Work to complete:
Only an exact copy of the records below will serve as the answer.
==== Information shown
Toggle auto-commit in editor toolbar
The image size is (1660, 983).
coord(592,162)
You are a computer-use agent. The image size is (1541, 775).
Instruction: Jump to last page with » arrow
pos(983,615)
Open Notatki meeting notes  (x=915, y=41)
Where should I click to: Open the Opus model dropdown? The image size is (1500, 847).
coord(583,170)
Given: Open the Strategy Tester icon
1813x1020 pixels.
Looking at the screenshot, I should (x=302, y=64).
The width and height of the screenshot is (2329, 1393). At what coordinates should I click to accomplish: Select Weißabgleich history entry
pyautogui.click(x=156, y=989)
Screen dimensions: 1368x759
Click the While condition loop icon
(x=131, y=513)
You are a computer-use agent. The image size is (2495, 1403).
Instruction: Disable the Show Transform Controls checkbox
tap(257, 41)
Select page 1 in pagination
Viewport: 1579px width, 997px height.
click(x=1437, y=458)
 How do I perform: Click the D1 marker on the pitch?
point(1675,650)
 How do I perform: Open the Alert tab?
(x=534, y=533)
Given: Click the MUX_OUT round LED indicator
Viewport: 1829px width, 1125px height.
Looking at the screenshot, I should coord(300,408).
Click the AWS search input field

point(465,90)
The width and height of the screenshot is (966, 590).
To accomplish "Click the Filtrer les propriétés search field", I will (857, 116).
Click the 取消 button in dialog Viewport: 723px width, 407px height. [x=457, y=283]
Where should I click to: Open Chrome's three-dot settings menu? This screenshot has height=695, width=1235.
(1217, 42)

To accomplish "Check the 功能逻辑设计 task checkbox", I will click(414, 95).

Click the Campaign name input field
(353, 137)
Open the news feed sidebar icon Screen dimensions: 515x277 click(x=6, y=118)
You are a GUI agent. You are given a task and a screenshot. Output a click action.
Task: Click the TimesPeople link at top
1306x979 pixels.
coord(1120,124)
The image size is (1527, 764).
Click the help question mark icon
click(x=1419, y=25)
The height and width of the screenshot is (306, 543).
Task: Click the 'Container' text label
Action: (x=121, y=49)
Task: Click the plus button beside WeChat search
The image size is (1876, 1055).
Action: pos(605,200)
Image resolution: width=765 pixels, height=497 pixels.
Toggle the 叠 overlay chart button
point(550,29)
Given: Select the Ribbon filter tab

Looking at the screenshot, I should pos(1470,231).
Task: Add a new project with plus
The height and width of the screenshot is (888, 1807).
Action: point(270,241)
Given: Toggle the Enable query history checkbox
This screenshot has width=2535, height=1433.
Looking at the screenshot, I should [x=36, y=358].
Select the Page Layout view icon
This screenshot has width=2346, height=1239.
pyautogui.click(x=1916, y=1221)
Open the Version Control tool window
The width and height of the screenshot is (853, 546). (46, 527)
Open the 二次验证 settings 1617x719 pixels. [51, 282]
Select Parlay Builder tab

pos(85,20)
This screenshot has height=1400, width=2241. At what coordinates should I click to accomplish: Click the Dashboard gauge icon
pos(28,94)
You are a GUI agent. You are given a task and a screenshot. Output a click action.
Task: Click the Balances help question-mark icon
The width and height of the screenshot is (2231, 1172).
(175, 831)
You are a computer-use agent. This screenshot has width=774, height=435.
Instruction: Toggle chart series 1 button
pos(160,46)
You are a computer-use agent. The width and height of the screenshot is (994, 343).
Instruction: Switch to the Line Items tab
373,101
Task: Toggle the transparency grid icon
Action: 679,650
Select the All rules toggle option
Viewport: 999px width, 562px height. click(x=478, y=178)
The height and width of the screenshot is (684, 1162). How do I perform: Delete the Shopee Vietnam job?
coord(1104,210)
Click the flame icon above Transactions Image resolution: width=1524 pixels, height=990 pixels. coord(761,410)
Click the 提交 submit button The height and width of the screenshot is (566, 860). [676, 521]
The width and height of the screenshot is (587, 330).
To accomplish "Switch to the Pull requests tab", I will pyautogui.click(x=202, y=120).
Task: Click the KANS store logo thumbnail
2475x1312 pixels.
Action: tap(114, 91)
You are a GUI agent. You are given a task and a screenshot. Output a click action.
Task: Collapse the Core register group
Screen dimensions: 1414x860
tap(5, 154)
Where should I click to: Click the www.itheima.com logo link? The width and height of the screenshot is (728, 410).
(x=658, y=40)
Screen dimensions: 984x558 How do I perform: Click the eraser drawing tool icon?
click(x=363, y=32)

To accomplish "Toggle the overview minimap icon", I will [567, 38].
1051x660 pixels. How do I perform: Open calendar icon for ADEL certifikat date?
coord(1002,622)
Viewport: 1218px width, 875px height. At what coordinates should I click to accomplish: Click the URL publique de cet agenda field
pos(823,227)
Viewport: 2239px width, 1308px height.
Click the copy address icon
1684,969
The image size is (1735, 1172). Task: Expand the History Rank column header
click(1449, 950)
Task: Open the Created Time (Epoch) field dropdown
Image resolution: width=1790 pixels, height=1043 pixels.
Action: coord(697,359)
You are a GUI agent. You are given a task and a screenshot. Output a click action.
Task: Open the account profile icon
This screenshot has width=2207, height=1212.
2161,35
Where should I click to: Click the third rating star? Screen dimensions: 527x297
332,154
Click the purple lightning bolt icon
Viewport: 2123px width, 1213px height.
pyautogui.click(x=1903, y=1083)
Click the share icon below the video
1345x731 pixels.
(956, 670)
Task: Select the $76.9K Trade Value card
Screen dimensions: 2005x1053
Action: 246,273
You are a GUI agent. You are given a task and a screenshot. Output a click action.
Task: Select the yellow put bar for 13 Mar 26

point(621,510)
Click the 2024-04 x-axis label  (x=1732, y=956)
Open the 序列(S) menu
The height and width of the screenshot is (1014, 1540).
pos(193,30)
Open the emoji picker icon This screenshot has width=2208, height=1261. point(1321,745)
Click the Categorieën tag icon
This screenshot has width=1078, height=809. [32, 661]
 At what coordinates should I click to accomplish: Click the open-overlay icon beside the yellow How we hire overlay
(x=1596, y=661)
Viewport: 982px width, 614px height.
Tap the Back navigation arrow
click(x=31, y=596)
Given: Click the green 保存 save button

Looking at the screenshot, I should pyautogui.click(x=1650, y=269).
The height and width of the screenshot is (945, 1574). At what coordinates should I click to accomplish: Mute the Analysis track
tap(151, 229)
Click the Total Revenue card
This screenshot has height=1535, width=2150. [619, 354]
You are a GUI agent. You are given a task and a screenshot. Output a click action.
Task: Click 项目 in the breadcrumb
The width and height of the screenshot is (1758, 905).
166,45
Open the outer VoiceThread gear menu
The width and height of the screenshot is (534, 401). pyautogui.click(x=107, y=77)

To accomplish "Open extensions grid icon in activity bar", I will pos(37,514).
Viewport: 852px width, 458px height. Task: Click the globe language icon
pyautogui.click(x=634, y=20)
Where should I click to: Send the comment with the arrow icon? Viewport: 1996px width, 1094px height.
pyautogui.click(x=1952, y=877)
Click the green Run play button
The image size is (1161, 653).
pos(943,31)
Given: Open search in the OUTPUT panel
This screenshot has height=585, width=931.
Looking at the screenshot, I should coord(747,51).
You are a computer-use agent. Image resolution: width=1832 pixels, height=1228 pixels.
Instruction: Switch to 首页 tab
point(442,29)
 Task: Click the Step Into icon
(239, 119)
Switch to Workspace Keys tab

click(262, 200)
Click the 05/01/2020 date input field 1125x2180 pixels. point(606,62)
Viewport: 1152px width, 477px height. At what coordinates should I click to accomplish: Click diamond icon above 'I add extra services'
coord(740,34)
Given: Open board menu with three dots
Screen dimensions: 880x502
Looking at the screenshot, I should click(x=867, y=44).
========
Result:
Toggle auto-commit in editor toolbar
The image size is (1660, 983).
coord(592,162)
You are a computer-use agent. The image size is (1541, 775).
Instruction: Jump to last page with » arrow
pos(983,615)
Open Notatki meeting notes  (x=915, y=41)
Where should I click to: Open the Opus model dropdown? The image size is (1500, 847).
coord(583,170)
Given: Open the Strategy Tester icon
1813x1020 pixels.
Looking at the screenshot, I should (x=302, y=64).
The width and height of the screenshot is (2329, 1393). At what coordinates should I click to accomplish: Select Weißabgleich history entry
pyautogui.click(x=156, y=989)
Screen dimensions: 1368x759
Click the While condition loop icon
(x=131, y=513)
You are a computer-use agent. The image size is (2495, 1403).
Instruction: Disable the Show Transform Controls checkbox
tap(257, 41)
Select page 1 in pagination
Viewport: 1579px width, 997px height.
click(x=1437, y=458)
 How do I perform: Click the D1 marker on the pitch?
point(1675,650)
 How do I perform: Open the Alert tab?
(x=534, y=533)
Given: Click the MUX_OUT round LED indicator
Viewport: 1829px width, 1125px height.
Looking at the screenshot, I should coord(300,408).
Click the AWS search input field

point(465,90)
The width and height of the screenshot is (966, 590).
To accomplish "Click the Filtrer les propriétés search field", I will (857, 116).
Click the 取消 button in dialog Viewport: 723px width, 407px height. [x=457, y=283]
Where should I click to: Open Chrome's three-dot settings menu? This screenshot has height=695, width=1235.
(1217, 42)

To accomplish "Check the 功能逻辑设计 task checkbox", I will click(414, 95).

Click the Campaign name input field
(353, 137)
Open the news feed sidebar icon Screen dimensions: 515x277 click(x=6, y=118)
You are a GUI agent. You are given a task and a screenshot. Output a click action.
Task: Click the TimesPeople link at top
1306x979 pixels.
coord(1120,124)
The image size is (1527, 764).
Click the help question mark icon
click(x=1419, y=25)
The height and width of the screenshot is (306, 543).
Task: Click the 'Container' text label
Action: (x=121, y=49)
Task: Click the plus button beside WeChat search
The image size is (1876, 1055).
Action: pos(605,200)
Image resolution: width=765 pixels, height=497 pixels.
Toggle the 叠 overlay chart button
point(550,29)
Given: Select the Ribbon filter tab

Looking at the screenshot, I should pos(1470,231).
Task: Add a new project with plus
The height and width of the screenshot is (888, 1807).
Action: point(270,241)
Given: Toggle the Enable query history checkbox
This screenshot has width=2535, height=1433.
Looking at the screenshot, I should [x=36, y=358].
Select the Page Layout view icon
This screenshot has width=2346, height=1239.
pyautogui.click(x=1916, y=1221)
Open the Version Control tool window
The width and height of the screenshot is (853, 546). (46, 527)
Open the 二次验证 settings 1617x719 pixels. [51, 282]
Select Parlay Builder tab

pos(85,20)
This screenshot has height=1400, width=2241. At what coordinates should I click to accomplish: Click the Dashboard gauge icon
pos(28,94)
You are a GUI agent. You are given a task and a screenshot. Output a click action.
Task: Click the Balances help question-mark icon
The width and height of the screenshot is (2231, 1172).
(175, 831)
You are a computer-use agent. This screenshot has width=774, height=435.
Instruction: Toggle chart series 1 button
pos(160,46)
You are a computer-use agent. The width and height of the screenshot is (994, 343).
Instruction: Switch to the Line Items tab
373,101
Task: Toggle the transparency grid icon
Action: 679,650
Select the All rules toggle option
Viewport: 999px width, 562px height. click(x=478, y=178)
The height and width of the screenshot is (684, 1162). How do I perform: Delete the Shopee Vietnam job?
coord(1104,210)
Click the flame icon above Transactions Image resolution: width=1524 pixels, height=990 pixels. coord(761,410)
Click the 提交 submit button The height and width of the screenshot is (566, 860). [676, 521]
The width and height of the screenshot is (587, 330).
To accomplish "Switch to the Pull requests tab", I will pyautogui.click(x=202, y=120).
Task: Click the KANS store logo thumbnail
2475x1312 pixels.
Action: tap(114, 91)
You are a GUI agent. You are given a task and a screenshot. Output a click action.
Task: Collapse the Core register group
Screen dimensions: 1414x860
tap(5, 154)
Where should I click to: Click the www.itheima.com logo link? The width and height of the screenshot is (728, 410).
(x=658, y=40)
Screen dimensions: 984x558 How do I perform: Click the eraser drawing tool icon?
click(x=363, y=32)

To accomplish "Toggle the overview minimap icon", I will [567, 38].
1051x660 pixels. How do I perform: Open calendar icon for ADEL certifikat date?
coord(1002,622)
Viewport: 1218px width, 875px height. At what coordinates should I click to accomplish: Click the URL publique de cet agenda field
pos(823,227)
Viewport: 2239px width, 1308px height.
Click the copy address icon
1684,969
The image size is (1735, 1172). Task: Expand the History Rank column header
click(1449, 950)
Task: Open the Created Time (Epoch) field dropdown
Image resolution: width=1790 pixels, height=1043 pixels.
Action: coord(697,359)
You are a GUI agent. You are given a task and a screenshot. Output a click action.
Task: Open the account profile icon
This screenshot has width=2207, height=1212.
2161,35
Where should I click to: Click the third rating star? Screen dimensions: 527x297
332,154
Click the purple lightning bolt icon
Viewport: 2123px width, 1213px height.
pyautogui.click(x=1903, y=1083)
Click the share icon below the video
1345x731 pixels.
(956, 670)
Task: Select the $76.9K Trade Value card
Screen dimensions: 2005x1053
Action: 246,273
You are a GUI agent. You are given a task and a screenshot. Output a click action.
Task: Select the yellow put bar for 13 Mar 26

point(621,510)
Click the 2024-04 x-axis label  (x=1732, y=956)
Open the 序列(S) menu
The height and width of the screenshot is (1014, 1540).
pos(193,30)
Open the emoji picker icon This screenshot has width=2208, height=1261. point(1321,745)
Click the Categorieën tag icon
This screenshot has width=1078, height=809. [32, 661]
 At what coordinates should I click to accomplish: Click the open-overlay icon beside the yellow How we hire overlay
(x=1596, y=661)
Viewport: 982px width, 614px height.
Tap the Back navigation arrow
click(x=31, y=596)
Given: Click the green 保存 save button

Looking at the screenshot, I should pyautogui.click(x=1650, y=269).
The height and width of the screenshot is (945, 1574). At what coordinates should I click to accomplish: Mute the Analysis track
tap(151, 229)
Click the Total Revenue card
This screenshot has height=1535, width=2150. [619, 354]
You are a GUI agent. You are given a task and a screenshot. Output a click action.
Task: Click 项目 in the breadcrumb
The width and height of the screenshot is (1758, 905).
166,45
Open the outer VoiceThread gear menu
The width and height of the screenshot is (534, 401). pyautogui.click(x=107, y=77)

To accomplish "Open extensions grid icon in activity bar", I will pos(37,514).
Viewport: 852px width, 458px height. Task: Click the globe language icon
pyautogui.click(x=634, y=20)
Where should I click to: Send the comment with the arrow icon? Viewport: 1996px width, 1094px height.
pyautogui.click(x=1952, y=877)
Click the green Run play button
The image size is (1161, 653).
pos(943,31)
Given: Open search in the OUTPUT panel
This screenshot has height=585, width=931.
Looking at the screenshot, I should coord(747,51).
You are a computer-use agent. Image resolution: width=1832 pixels, height=1228 pixels.
Instruction: Switch to 首页 tab
point(442,29)
 Task: Click the Step Into icon
(239, 119)
Switch to Workspace Keys tab

click(262, 200)
Click the 05/01/2020 date input field 1125x2180 pixels. point(606,62)
Viewport: 1152px width, 477px height. At what coordinates should I click to accomplish: Click diamond icon above 'I add extra services'
coord(740,34)
Given: Open board menu with three dots
Screen dimensions: 880x502
Looking at the screenshot, I should click(x=867, y=44).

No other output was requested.